What is expected — What is needed is an exact copy of the entries below, with every picture left out.

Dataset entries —
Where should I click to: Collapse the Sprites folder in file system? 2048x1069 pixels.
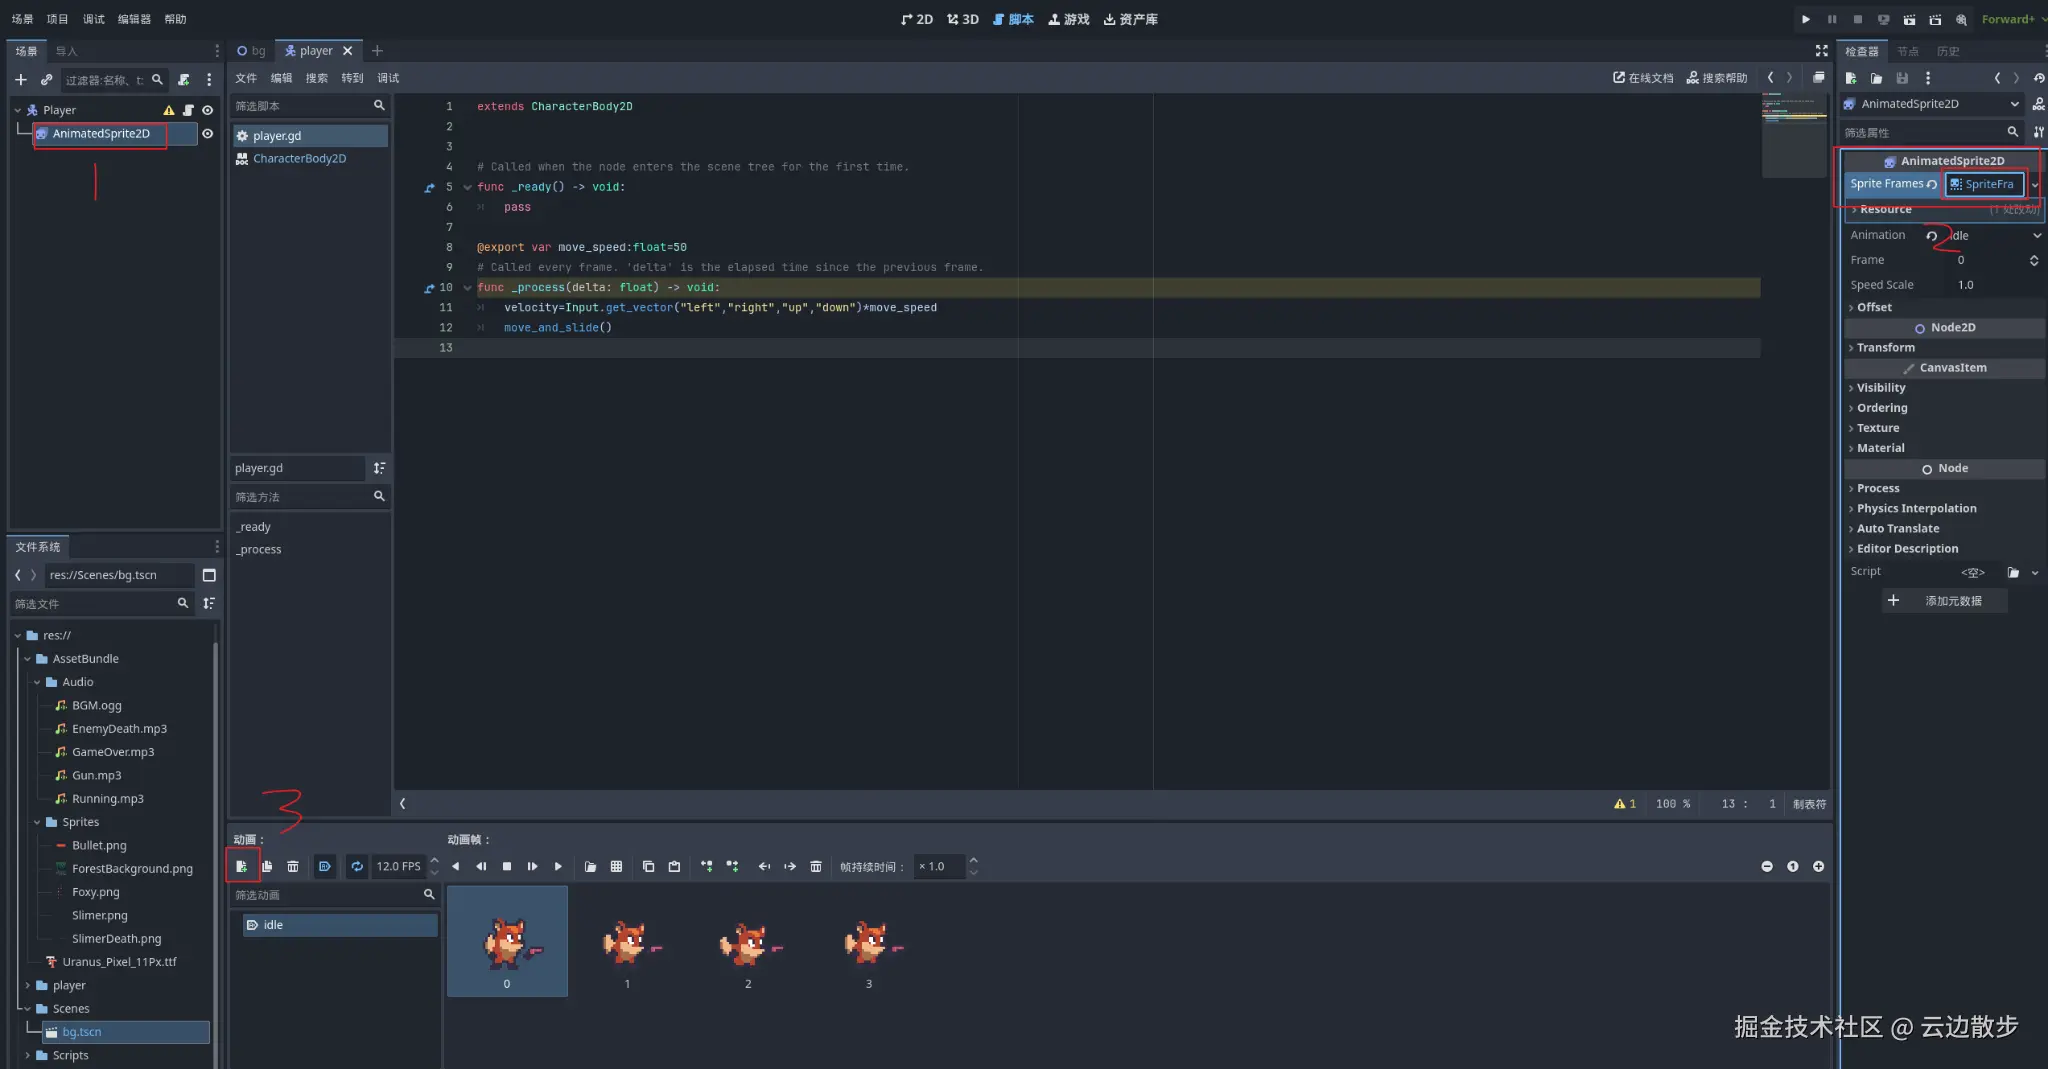[x=37, y=822]
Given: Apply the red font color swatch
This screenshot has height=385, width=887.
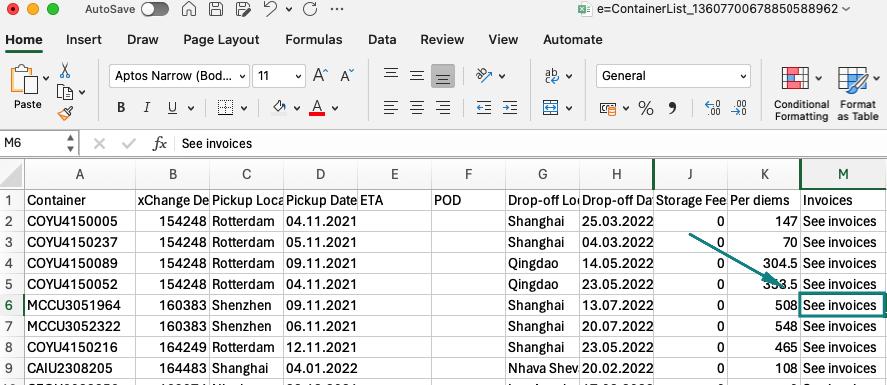Looking at the screenshot, I should (x=317, y=107).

Problem solution —
Where should I click to: Collapse the Sprites folder in file system? 2048x1069 pixels.
[x=37, y=822]
Given: Apply the red font color swatch
This screenshot has height=385, width=887.
Looking at the screenshot, I should (x=317, y=107).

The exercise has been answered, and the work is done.